Plaintiff avers that said French and British patents were procured through false oaths and fraud on the part of the said defendant's in claiming to be the real inventors of said inventions, when they knew that plaintiff was the real inventor thereof, and that they were his employees learning secrets in his employ, and attempting to claim them as their own, and when they knew that he had applied for Letters Patent on the same in the United States Patent Office.

That by reason of the fact that plaintiff is the inventor and owner of said patents, and is entitled to the protection of patents for said invention, not only in the United States, but in foreign countires, by process of law he is entitled to have the said patents so fraudulently and falsely issued to the defendants in France and Great Britain assigned to him as the real owner thereof. He is informed that said British and French patents are in the names of said defendants and have not been assigned by them, and even so, cannot deprive him of his right in the premises, and further, that he is entitled to have the benefits of any pecuniary profit, contracts, or licenses, which the said defendants may have sought to execute or grant by virtue of said patents.

He prays for a restraining order to the defendant's from conveying or attempting to convey the aforesaid British and French patents, or any interest therein, or any rights thereunder, except to the plaintiff or his assigns, and that upon a final hearing the said temporary restraining order be made permanent.

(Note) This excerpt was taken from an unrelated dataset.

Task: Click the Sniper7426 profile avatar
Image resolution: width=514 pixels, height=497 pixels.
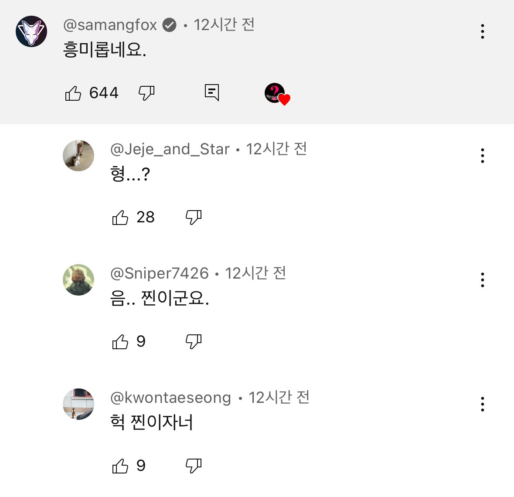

Second, that the said defendants, their agents, and assigns, be required to assign to the plaintiff all rights to and under the aforesaid French and British patents, and all interest therein or therefrom.

Third, that the defendants be required to account' to the plaintiff for all proceeds received under or by reason of said patents, and be required to turn over and deliver to the plaintiff all effects thereto appertaining, and that a personal decree be rendered against said defendants for any deficiency by reason of said patents.

Subpoenas were served on defendants personally June 1, 1916, by the marshal of the District of Columbia.

June 9th, 1916, defendants filed motions to vacate said process, and filed affidavits, from which it appears that defendants are non-residents of the District and residents of the State of Rhode Island; that on the 1st day of June, 1916, they were present in the city of Washington as parties to certain interference proceedings between themselves, on one hand, and George S. Engle, named as plaintiff in the aboveentitled cause, on the other, then pending in the United States Patent Office; that they were, at the time aforesaid, as well as now, non-resident's of the District of Columbia, and were, on the said date, in the city of Washington for the sole purpose of the taking of the testimony on behalf of the said George S. Engle in the said interference proceedings; that while actually in attendance upon the taking of the said testimony, and while said Engle was on the witness stand, and under cross-examination by counsel for the said Manchester, a deputy United States marshal entered the room where the said testimony was then and there being taken and attempted to serve upon the defendants a subpoena in the above-entitled cause by handing a copy of the same to them, which is hereto annexed.

A further affidavit sets out the interference proceedings in the Patent Office between plaintiff and defendants, and further avers that they came to Washington upon a telegram from their attorneys advising them of the taking of testimony in the city of Washington by the plaintiff and that it was essential to the proper protection of their interests in said interference proceedings that they be present during the taking of said testimony, and that they went to Washington for that purpose only.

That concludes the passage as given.